In the current exhibition “Game of Drones: From Unmanned Flying Objects” there will be a lot of technology and military surveillance drones as well as historical flying objects. And current contemporary works by international artists who make drones into the tools of art in the most diverse ways.
It’s A Technology That Combines Absolute Opposites
In the exhibition, original examples of military combat drones hang between the art objects to illustrate the dimensions to the visitors. From a distance, they look like little airplane models without windows. The artists of the exhibition show this contradiction in all its facets.

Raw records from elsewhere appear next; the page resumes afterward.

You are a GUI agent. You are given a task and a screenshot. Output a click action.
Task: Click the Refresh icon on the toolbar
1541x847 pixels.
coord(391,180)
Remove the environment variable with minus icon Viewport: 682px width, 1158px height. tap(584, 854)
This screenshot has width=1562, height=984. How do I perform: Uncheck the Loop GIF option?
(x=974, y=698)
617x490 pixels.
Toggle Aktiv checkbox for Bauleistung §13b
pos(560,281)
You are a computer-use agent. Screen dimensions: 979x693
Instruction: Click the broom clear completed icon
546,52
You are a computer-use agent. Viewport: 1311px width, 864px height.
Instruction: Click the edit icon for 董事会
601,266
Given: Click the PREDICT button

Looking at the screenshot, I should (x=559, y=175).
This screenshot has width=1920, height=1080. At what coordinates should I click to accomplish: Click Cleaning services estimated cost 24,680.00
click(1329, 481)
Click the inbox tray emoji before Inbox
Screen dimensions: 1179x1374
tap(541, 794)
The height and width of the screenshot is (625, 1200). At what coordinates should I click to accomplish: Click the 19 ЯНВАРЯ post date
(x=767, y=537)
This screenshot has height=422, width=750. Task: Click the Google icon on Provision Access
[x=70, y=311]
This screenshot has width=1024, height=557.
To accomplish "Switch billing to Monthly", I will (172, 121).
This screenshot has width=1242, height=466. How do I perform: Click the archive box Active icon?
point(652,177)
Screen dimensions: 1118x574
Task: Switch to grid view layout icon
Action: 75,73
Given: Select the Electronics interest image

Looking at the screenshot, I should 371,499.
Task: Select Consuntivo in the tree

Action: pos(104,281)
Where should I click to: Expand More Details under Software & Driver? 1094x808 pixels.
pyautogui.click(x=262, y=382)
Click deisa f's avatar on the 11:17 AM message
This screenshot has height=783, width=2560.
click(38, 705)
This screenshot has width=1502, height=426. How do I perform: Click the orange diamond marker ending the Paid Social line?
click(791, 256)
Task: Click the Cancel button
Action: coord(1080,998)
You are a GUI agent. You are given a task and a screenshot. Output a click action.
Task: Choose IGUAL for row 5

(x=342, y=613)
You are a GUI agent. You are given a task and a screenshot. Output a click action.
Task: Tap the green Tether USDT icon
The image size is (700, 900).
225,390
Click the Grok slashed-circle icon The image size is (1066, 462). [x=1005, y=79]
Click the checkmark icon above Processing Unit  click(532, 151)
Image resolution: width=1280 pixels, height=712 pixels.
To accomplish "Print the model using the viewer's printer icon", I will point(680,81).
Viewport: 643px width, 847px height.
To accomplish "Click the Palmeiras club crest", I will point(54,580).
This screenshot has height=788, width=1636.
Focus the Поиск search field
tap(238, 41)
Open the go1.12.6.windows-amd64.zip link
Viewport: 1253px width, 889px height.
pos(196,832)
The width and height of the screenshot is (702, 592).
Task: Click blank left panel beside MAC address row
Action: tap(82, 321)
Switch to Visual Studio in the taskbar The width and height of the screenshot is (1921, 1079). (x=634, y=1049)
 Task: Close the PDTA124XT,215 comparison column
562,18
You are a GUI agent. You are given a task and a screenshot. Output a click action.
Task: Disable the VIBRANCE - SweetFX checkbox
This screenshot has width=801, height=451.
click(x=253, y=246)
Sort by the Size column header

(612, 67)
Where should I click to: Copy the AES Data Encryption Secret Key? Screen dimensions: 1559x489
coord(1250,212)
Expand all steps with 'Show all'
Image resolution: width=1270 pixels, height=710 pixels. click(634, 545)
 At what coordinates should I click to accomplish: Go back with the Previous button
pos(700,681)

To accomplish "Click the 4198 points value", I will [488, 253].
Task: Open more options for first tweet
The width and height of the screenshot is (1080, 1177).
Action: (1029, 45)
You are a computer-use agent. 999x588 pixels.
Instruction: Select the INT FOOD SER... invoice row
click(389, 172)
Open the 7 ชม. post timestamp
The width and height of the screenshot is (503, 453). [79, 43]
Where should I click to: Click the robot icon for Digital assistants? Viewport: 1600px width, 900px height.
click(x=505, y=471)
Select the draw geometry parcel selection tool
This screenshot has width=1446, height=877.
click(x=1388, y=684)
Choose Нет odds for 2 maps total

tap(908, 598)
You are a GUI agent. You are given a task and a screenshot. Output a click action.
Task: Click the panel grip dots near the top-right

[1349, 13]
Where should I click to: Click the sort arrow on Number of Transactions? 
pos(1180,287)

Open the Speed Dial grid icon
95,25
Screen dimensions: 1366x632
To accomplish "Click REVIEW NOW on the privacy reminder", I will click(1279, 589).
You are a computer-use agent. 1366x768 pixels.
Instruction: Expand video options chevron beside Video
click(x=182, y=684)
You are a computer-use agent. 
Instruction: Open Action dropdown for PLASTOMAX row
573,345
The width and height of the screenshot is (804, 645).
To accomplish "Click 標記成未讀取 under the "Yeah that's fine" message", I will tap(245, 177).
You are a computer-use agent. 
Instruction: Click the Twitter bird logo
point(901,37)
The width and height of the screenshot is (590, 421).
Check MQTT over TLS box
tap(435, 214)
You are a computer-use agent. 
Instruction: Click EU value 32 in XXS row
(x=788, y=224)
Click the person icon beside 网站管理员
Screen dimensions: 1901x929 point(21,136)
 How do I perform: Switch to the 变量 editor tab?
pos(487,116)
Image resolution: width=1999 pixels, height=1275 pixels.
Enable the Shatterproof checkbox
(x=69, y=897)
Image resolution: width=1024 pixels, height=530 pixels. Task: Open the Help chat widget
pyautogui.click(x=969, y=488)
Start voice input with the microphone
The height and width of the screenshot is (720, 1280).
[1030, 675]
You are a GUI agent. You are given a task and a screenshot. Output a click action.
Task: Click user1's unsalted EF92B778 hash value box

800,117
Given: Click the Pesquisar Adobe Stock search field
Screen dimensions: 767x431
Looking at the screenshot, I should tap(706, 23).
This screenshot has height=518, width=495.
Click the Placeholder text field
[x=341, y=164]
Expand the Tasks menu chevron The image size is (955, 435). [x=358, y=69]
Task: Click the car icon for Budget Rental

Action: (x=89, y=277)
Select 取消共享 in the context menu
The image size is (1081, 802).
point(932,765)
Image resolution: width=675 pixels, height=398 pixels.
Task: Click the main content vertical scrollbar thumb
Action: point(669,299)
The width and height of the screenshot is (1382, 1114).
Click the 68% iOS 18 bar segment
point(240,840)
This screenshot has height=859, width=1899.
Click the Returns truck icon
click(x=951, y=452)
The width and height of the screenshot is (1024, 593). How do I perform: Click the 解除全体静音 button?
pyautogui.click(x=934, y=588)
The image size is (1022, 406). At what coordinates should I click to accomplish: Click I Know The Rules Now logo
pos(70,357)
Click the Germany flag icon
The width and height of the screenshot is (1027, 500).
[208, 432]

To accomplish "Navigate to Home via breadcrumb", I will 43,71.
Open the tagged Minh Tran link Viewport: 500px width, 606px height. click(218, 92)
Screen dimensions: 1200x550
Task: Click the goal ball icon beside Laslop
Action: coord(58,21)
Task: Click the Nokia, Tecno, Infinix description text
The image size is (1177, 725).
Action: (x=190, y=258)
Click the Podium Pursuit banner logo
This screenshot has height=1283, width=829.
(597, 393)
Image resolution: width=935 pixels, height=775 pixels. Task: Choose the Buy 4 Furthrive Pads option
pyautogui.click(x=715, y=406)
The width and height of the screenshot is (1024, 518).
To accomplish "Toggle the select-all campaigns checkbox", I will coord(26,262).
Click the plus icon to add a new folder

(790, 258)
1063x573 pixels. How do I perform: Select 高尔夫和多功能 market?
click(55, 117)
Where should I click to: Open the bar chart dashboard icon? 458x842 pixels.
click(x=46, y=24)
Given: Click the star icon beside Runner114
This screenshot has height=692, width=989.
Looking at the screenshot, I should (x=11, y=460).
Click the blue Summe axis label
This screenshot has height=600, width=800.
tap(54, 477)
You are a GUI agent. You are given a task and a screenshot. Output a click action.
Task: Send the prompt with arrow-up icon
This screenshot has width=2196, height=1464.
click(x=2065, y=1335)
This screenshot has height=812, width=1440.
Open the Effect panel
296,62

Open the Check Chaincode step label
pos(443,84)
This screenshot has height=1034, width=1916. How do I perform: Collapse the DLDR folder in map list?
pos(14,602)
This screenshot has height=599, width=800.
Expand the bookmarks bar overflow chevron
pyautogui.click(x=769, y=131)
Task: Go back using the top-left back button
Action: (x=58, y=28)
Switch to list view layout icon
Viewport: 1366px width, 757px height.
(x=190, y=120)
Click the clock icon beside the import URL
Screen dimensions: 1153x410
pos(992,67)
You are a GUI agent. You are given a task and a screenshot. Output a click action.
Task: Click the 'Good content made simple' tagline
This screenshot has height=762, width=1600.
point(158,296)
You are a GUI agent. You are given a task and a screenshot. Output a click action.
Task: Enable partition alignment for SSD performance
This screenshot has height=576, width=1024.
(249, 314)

Female Look At War Technology
The drone exhibition weighs the risks and civil potentials of these flying objects. Meanwhile, there are long smaller drone models for recreational use and purely private use. The museum itself has its own drone named Claire, which can provide aerial photography for its own marketing. Some sources also uses this technique for their coverage. Often, drones are referred to as “male-dominated technology” and gimmickry. What is interesting about the exhibition is how artists look at these flying objects and how they use them as aesthetic objects for their art. These very different approaches and works shown with a picture gallery.
Precursors Of Modern Drones
U.S. Army later deployed unmanned balloons with spy cameras later in the Cold War. Technical advancements and modern drones soon replaced this technique. Satellite surveillance from space made this error-prone technology superfluous. In their place were high-tech drones as new war equipment, which could be used remotely in war zones.
Under the title “Anti Drone Fashion” shows Adam Harvey series of models: Two normal mannequins dressed in hooded models in the exhibition. No jewelry, no fashionable features. In addition, the explanation of how they must be worn in case of emergency to defend against drone attacks.